All of the records must be restated exactly, with every line complete.

::: The records :::

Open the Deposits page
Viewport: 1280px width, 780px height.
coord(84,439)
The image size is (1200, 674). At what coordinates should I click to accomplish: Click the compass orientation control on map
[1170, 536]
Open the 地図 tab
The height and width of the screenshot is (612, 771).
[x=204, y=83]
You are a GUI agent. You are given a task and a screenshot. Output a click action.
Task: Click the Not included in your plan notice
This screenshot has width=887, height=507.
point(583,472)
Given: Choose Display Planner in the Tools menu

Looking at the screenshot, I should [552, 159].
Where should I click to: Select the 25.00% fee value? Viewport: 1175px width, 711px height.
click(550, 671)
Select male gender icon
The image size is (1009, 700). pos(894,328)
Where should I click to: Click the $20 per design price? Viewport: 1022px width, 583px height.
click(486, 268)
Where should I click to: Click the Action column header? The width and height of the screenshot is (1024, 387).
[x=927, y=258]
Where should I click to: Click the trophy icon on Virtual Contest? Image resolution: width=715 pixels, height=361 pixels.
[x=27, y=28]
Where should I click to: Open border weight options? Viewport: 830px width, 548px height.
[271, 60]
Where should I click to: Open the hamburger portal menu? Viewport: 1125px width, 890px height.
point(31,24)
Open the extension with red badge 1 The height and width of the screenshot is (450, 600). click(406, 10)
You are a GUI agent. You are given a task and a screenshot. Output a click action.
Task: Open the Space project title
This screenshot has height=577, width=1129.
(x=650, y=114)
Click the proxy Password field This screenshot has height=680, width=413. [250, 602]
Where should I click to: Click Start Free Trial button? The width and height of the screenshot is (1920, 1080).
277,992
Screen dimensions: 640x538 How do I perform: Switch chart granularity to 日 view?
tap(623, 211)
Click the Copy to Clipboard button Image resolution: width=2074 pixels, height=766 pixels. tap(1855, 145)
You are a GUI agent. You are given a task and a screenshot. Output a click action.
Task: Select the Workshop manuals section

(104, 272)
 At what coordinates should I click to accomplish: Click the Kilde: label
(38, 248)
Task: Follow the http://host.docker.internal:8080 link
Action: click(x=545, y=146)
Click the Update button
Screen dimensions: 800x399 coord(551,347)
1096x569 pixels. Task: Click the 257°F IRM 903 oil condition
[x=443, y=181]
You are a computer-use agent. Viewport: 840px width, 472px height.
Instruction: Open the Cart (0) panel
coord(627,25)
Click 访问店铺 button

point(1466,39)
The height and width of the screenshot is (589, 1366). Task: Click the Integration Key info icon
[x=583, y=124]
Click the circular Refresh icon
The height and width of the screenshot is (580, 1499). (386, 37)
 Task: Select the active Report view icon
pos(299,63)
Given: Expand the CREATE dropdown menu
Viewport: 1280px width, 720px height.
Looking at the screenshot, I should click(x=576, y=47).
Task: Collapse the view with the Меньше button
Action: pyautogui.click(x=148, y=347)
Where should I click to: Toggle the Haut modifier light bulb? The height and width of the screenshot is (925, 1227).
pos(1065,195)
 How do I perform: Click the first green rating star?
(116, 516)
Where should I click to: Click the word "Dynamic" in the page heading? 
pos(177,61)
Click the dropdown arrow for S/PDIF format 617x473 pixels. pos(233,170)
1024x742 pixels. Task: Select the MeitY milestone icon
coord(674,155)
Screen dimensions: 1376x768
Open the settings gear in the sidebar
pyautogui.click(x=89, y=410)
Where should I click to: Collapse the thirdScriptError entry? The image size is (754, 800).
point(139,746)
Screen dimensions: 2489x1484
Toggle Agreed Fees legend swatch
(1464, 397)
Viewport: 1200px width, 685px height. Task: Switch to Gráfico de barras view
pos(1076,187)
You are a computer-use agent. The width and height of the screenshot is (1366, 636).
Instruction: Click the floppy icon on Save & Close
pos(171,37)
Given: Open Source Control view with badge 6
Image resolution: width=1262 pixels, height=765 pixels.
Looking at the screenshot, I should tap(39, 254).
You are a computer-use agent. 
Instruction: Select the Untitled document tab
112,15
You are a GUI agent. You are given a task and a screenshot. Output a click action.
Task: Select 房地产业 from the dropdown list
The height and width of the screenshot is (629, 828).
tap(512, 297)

:::

→ Answer space
Open the Deposits page
Viewport: 1280px width, 780px height.
coord(84,439)
The image size is (1200, 674). At what coordinates should I click to accomplish: Click the compass orientation control on map
[1170, 536]
Open the 地図 tab
The height and width of the screenshot is (612, 771).
[x=204, y=83]
You are a GUI agent. You are given a task and a screenshot. Output a click action.
Task: Click the Not included in your plan notice
This screenshot has width=887, height=507.
point(583,472)
Given: Choose Display Planner in the Tools menu

Looking at the screenshot, I should [552, 159].
Where should I click to: Select the 25.00% fee value? Viewport: 1175px width, 711px height.
click(550, 671)
Select male gender icon
The image size is (1009, 700). pos(894,328)
Where should I click to: Click the $20 per design price? Viewport: 1022px width, 583px height.
click(486, 268)
Where should I click to: Click the Action column header? The width and height of the screenshot is (1024, 387).
[x=927, y=258]
Where should I click to: Click the trophy icon on Virtual Contest? Image resolution: width=715 pixels, height=361 pixels.
[x=27, y=28]
Where should I click to: Open border weight options? Viewport: 830px width, 548px height.
[271, 60]
Where should I click to: Open the hamburger portal menu? Viewport: 1125px width, 890px height.
point(31,24)
Open the extension with red badge 1 The height and width of the screenshot is (450, 600). click(406, 10)
You are a GUI agent. You are given a task and a screenshot. Output a click action.
Task: Open the Space project title
This screenshot has height=577, width=1129.
(x=650, y=114)
Click the proxy Password field This screenshot has height=680, width=413. [250, 602]
Where should I click to: Click Start Free Trial button? The width and height of the screenshot is (1920, 1080).
277,992
Screen dimensions: 640x538 How do I perform: Switch chart granularity to 日 view?
tap(623, 211)
Click the Copy to Clipboard button Image resolution: width=2074 pixels, height=766 pixels. tap(1855, 145)
You are a GUI agent. You are given a task and a screenshot. Output a click action.
Task: Select the Workshop manuals section

(104, 272)
 At what coordinates should I click to accomplish: Click the Kilde: label
(38, 248)
Task: Follow the http://host.docker.internal:8080 link
Action: click(x=545, y=146)
Click the Update button
Screen dimensions: 800x399 coord(551,347)
1096x569 pixels. Task: Click the 257°F IRM 903 oil condition
[x=443, y=181]
You are a computer-use agent. Viewport: 840px width, 472px height.
Instruction: Open the Cart (0) panel
coord(627,25)
Click 访问店铺 button

point(1466,39)
The height and width of the screenshot is (589, 1366). Task: Click the Integration Key info icon
[x=583, y=124]
Click the circular Refresh icon
The height and width of the screenshot is (580, 1499). (386, 37)
 Task: Select the active Report view icon
pos(299,63)
Given: Expand the CREATE dropdown menu
Viewport: 1280px width, 720px height.
Looking at the screenshot, I should click(x=576, y=47).
Task: Collapse the view with the Меньше button
Action: pyautogui.click(x=148, y=347)
Where should I click to: Toggle the Haut modifier light bulb? The height and width of the screenshot is (925, 1227).
pos(1065,195)
 How do I perform: Click the first green rating star?
(116, 516)
Where should I click to: Click the word "Dynamic" in the page heading? 
pos(177,61)
Click the dropdown arrow for S/PDIF format 617x473 pixels. pos(233,170)
1024x742 pixels. Task: Select the MeitY milestone icon
coord(674,155)
Screen dimensions: 1376x768
Open the settings gear in the sidebar
pyautogui.click(x=89, y=410)
Where should I click to: Collapse the thirdScriptError entry? The image size is (754, 800).
point(139,746)
Screen dimensions: 2489x1484
Toggle Agreed Fees legend swatch
(1464, 397)
Viewport: 1200px width, 685px height. Task: Switch to Gráfico de barras view
pos(1076,187)
You are a computer-use agent. The width and height of the screenshot is (1366, 636).
Instruction: Click the floppy icon on Save & Close
pos(171,37)
Given: Open Source Control view with badge 6
Image resolution: width=1262 pixels, height=765 pixels.
Looking at the screenshot, I should tap(39, 254).
You are a computer-use agent. 
Instruction: Select the Untitled document tab
112,15
You are a GUI agent. You are given a task and a screenshot. Output a click action.
Task: Select 房地产业 from the dropdown list
The height and width of the screenshot is (629, 828).
tap(512, 297)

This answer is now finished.